Ainsi, à la date du 13 juillet 1976, par acte de dévolution, l’Association du Collège Arménien-Fondation Samuel Moorat 1846 devient ainsi propriétaire de plein droit du site du Collège Arménien de Sèvres, et le restera jusqu’à nos jours.

Le 11 mai 1984, les parents des élèves du Collège crée une « Associations des Parents d’Elèves du Collège Arménien Samuel Moorat » dont l’objet est de « regrouper les parents d’élèves du collège arménien Samuel-Moorat ; soutenir, par les moyens appropriés, la direction du collège arménien Samuel-Moorat ; contribuer à la propagation de la culture arménienne. »

En 1989, au terme de 60 ans de fonctionnement, le Collège Arménien de Sèvres ferme ses portes. En 1991, l’association des parents d’élèves du Collège, mis alors en sommeil, est réactivée. Elle ajoute alors à son objet statutaire « contribuer à la propagation des cultures arménienne et française » et organise dans les locaux du Collège une école bihebdomadaire qui enseignera la langue et la culture arménienne aux enfants de Paris et des localités environnantes.  Cette activité a pris fin en septembre 2017 par décision préfectorale, les locaux ne répondant plus aux normes de sécurité.
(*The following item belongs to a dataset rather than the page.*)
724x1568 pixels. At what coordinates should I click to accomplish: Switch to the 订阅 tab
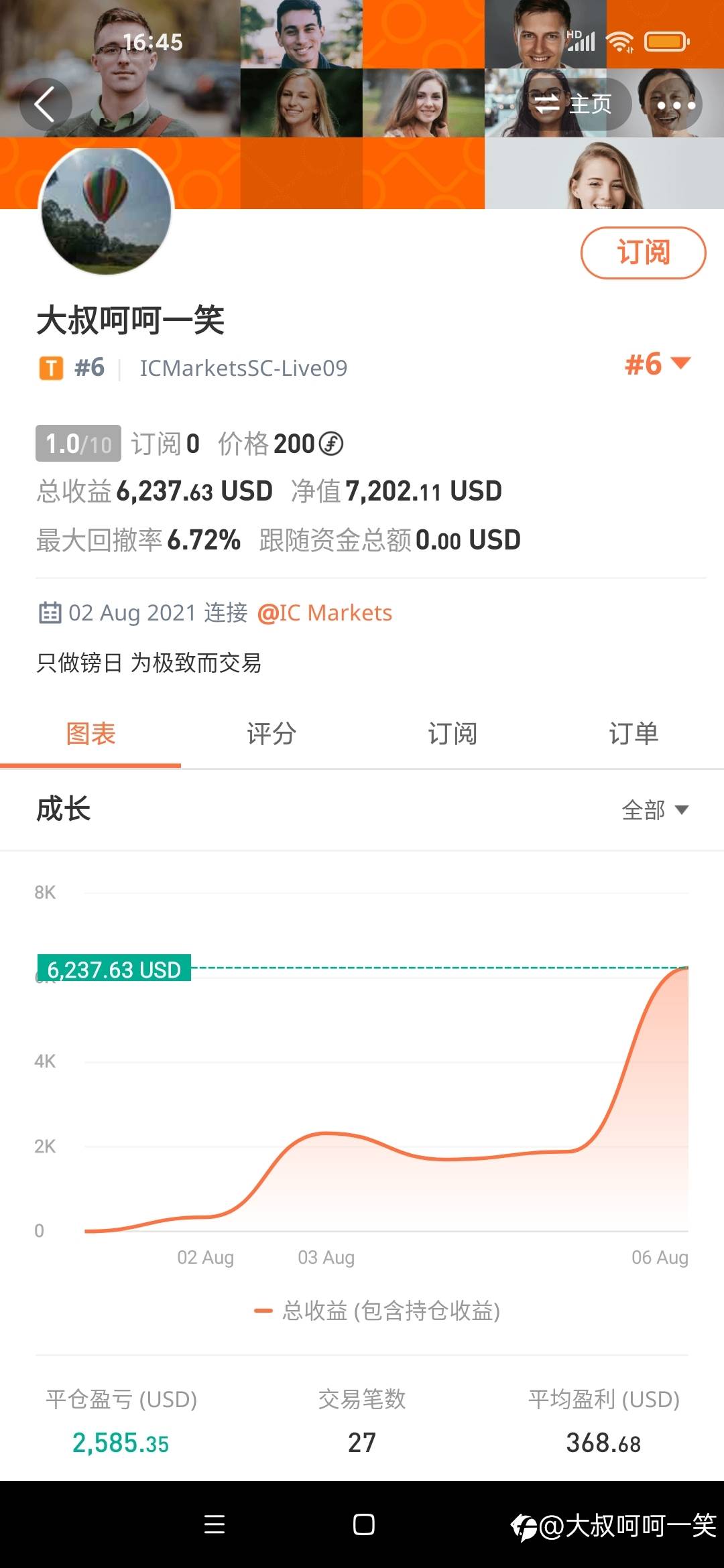coord(452,734)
En septembre-octobre 2019, l’Association du Collège Arménien, propriétaire des lieux, change de gouvernance, et se donne pour président Patrick Devedjian, président du Conseil départementale des Hauts-de-Seine, ancien ministre et ancien élève du Collège. Après son décès en mars 2021, son fils Thomas Devedjian prendra sa succession à la tête de l’association. (voir l’onglet « Qui sommes-nous ? » § Gouvernance)
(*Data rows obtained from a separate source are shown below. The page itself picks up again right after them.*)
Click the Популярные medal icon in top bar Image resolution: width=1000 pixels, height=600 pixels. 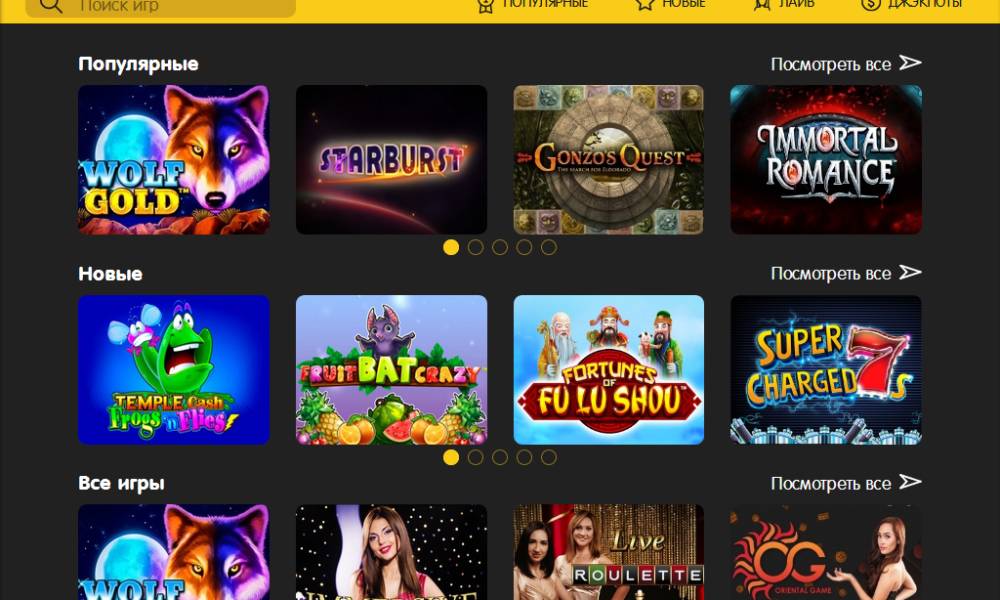coord(485,5)
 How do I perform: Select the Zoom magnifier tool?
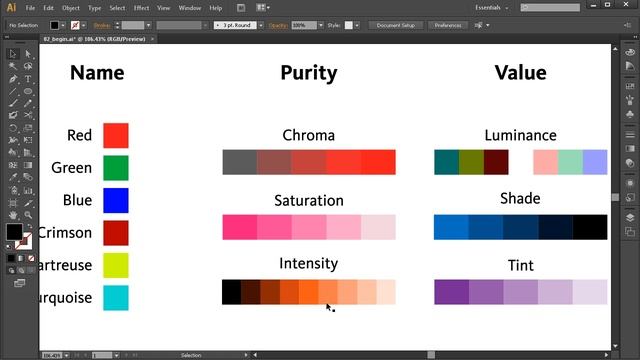28,215
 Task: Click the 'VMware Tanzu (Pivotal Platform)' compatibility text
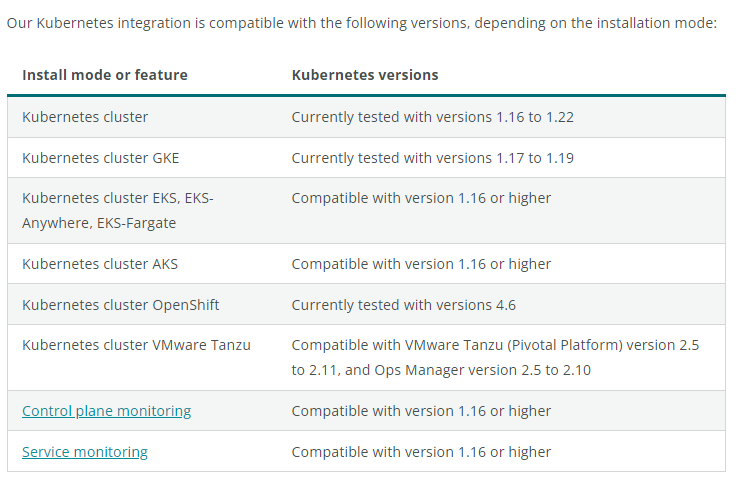pos(495,345)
Au cours des années 2020-2021, l’Association élabore alors un nouveau projet dans lequel le site du Collège abritera un centre de recherche sur les Génocides, une école bihebdomadaire qui pourra se prolonger par un collège-lycée de plein exercice, un espace polyvalent consacré aux manifestations culturelles et festives, ainsi qu’une résidence (Voir l’onglet « Notre Projet ».

 

 Patrick Devedjian, lors d’un de ses voyages en Arménie, en mai 2010, dans le Tavush.